Copy out each line of the rows below that contains the string "Where", matching uppercase and lowercase exactly.

[Rows for pointing at text and elements]
——————————

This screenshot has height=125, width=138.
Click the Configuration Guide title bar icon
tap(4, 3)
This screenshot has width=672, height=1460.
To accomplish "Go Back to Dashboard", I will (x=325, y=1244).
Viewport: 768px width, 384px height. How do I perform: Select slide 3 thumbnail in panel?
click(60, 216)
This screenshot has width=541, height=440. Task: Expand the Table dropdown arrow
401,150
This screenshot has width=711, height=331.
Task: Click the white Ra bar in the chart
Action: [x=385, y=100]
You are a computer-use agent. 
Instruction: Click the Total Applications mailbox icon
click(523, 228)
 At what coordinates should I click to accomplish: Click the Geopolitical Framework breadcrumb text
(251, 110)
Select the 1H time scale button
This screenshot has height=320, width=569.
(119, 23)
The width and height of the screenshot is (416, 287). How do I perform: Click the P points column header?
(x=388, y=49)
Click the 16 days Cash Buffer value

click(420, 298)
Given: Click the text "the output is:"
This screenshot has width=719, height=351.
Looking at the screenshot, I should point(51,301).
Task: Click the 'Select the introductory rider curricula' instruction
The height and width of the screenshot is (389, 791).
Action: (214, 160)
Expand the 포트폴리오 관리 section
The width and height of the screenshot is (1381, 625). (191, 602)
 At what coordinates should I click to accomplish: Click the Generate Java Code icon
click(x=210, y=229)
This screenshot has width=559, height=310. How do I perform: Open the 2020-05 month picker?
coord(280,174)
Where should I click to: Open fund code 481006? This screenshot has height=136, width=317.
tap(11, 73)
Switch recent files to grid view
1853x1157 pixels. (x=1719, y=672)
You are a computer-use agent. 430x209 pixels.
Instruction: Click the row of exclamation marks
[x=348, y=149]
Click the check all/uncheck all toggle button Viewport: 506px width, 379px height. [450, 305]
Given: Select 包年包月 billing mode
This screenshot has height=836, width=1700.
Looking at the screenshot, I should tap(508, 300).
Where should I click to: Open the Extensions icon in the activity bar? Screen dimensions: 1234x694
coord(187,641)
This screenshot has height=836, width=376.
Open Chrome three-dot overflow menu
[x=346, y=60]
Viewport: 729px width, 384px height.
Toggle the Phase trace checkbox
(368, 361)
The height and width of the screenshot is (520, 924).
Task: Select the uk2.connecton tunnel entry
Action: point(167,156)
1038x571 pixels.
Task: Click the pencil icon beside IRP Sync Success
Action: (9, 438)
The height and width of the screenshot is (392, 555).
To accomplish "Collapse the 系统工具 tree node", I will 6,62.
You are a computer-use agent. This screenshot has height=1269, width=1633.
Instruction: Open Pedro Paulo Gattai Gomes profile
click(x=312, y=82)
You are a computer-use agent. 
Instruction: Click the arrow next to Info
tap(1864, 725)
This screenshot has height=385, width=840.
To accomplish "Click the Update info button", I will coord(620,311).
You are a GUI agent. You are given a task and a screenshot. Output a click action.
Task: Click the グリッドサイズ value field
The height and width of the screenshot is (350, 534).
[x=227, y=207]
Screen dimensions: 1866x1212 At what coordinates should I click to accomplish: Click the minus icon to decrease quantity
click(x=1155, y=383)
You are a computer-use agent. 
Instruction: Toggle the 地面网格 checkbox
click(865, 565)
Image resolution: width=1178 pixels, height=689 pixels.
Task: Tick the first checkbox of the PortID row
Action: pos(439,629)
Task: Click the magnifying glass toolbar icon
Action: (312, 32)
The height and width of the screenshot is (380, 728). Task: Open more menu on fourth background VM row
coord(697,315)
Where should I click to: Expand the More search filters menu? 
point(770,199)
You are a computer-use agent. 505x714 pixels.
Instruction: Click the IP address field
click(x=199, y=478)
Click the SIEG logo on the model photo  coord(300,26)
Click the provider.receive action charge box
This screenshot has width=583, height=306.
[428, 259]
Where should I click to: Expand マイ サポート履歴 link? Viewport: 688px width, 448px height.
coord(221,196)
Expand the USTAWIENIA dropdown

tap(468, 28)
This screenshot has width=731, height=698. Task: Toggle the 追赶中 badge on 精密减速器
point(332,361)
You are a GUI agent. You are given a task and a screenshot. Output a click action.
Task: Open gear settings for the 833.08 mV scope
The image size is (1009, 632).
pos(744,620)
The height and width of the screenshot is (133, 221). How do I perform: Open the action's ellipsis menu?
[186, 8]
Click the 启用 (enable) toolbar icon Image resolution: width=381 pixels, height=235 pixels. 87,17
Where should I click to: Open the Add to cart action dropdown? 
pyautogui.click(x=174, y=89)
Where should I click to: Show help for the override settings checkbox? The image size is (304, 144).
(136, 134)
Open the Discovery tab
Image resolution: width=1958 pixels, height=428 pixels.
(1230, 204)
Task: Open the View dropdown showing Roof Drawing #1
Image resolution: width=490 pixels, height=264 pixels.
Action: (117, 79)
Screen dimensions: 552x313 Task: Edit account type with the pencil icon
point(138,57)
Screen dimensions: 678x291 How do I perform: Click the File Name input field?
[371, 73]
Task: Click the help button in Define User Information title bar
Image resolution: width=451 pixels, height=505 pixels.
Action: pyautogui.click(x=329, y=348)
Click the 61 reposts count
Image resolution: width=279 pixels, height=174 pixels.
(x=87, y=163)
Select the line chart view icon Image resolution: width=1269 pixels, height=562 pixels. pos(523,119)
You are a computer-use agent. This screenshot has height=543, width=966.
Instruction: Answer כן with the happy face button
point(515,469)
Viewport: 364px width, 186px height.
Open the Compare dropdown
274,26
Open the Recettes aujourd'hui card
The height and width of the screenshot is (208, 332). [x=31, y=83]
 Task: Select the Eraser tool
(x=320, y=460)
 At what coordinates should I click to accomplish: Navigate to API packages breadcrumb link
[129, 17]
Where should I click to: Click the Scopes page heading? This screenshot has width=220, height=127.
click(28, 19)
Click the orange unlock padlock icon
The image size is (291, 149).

——————————

Exercise answer ▸
Where should I click to: Open fund code 481006? This screenshot has height=136, width=317.
Where should I click to: Open the Extensions icon in the activity bar? Screen dimensions: 1234x694
Where should I click to: Expand the More search filters menu? 
Where should I click to: Expand マイ サポート履歴 link? Viewport: 688px width, 448px height.
Where should I click to: Open the Add to cart action dropdown? 
Where should I click to: Show help for the override settings checkbox? The image size is (304, 144).
Where should I click to: Click the Scopes page heading? This screenshot has width=220, height=127.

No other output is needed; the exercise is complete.